Work to complete:
Below are entries; tally how many lines hold the string "agent" and answer with only that figure.

Provided entries:
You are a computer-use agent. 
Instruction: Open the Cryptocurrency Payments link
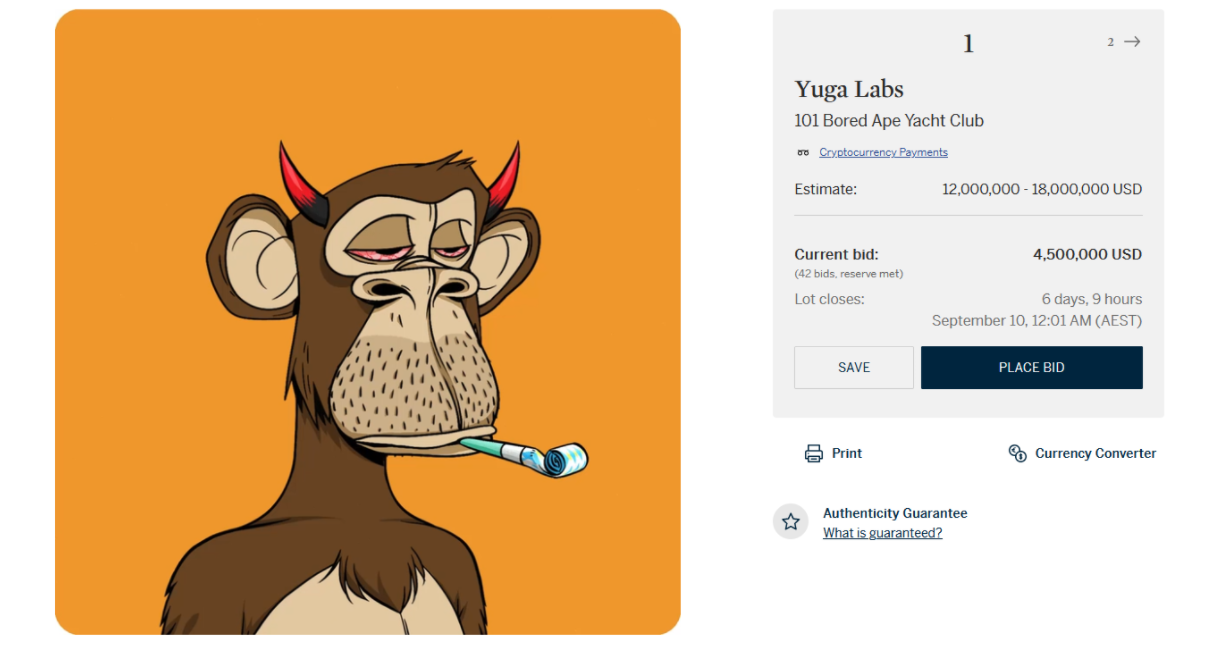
--
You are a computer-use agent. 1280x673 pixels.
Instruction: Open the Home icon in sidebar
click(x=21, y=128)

Reply to the exercise:
2